My parents are still taking stock of their losses and their good luck. They’d received a warning phone call just ten minutes
before the floodwater reached Grantham. Not realising the fury of what was heading for them, my 77-year-old mum jumped into her car to take it to higher ground; another vehicle was organised to bring her back home. But by the time she was making her way back, the initial stages of the raging torrent had arrived, and she found herself waist-deep in wild water before managing to get safely back to the house. Had she been just a few minutes later, it would likely have been tragically different.

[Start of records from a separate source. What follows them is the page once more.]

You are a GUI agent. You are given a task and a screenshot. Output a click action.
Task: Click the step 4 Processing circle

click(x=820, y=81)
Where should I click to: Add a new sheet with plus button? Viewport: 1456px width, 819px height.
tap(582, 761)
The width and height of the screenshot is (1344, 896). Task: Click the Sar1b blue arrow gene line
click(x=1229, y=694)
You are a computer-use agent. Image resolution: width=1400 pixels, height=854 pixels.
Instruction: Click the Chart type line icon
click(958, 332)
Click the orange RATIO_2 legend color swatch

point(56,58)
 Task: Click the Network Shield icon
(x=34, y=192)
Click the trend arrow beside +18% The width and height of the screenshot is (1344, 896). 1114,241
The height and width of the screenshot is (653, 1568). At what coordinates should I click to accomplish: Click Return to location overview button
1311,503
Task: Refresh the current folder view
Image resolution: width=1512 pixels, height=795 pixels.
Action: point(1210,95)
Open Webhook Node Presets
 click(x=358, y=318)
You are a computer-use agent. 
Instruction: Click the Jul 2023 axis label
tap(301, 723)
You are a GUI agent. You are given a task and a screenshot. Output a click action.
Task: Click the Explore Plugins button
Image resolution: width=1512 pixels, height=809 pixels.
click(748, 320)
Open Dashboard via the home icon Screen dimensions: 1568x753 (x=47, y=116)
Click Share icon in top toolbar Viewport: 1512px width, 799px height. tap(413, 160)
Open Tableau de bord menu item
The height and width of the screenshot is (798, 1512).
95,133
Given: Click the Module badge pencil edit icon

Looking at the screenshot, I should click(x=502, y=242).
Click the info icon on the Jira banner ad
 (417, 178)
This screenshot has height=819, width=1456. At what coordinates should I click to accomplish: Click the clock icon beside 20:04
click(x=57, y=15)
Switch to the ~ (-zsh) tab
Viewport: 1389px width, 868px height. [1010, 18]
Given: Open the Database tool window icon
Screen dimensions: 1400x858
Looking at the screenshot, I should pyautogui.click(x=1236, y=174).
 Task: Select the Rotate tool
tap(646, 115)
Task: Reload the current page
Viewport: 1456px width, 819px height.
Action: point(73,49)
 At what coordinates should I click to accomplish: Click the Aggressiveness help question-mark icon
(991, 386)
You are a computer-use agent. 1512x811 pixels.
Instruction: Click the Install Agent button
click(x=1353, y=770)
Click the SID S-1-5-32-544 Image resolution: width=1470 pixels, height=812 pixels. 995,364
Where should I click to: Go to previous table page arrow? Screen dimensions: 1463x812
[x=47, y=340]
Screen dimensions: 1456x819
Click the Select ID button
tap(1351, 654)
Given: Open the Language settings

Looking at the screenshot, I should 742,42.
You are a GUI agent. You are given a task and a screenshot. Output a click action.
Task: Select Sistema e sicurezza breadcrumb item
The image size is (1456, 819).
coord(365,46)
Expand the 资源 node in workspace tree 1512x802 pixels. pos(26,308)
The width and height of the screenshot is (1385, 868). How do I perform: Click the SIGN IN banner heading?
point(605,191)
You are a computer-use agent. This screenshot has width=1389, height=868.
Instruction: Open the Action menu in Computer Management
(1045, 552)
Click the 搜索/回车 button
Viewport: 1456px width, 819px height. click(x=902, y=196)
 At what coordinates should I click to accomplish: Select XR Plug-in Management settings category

Nor was I spared the devastation. My entire pre-Zimbabwe life was stored underneath my parents’ house in a shed my dad built for me, with a raised cement floor. Everything was stored above the highest flood level he had ever known but this was a flood like no other. All of my possessions had sat drenched in filthy water and stinking, thick sludge for nine days while no one was allowed into the town. They were sodden, ruined and broken. Genevieve and Deborah had collected what was salvageable and painstakingly washed and scrubbed the little that could be saved.
Scores of beautifully framed photographs and original prints and paintings were destroyed, along with hundreds of books and thousands of photos spanning nearly fifty years of my life. And then there were the thousands of enlarged photographs of the elephants stored here too, along with years of video footage. Yet a half ream of useless printer paper was untouched and still gleaming white. I couldn’t even work out why I’d packed it. Also perfectly intact was an envelope full of insurance photos of my household contents for annual insurance that I’d paid religiously over the last 25 years. I’d cancelled it just three years ago, when donor funds had dried up and buying fuel to enable daily patrols of the estate seemed a better use of my ever-dwindling savings.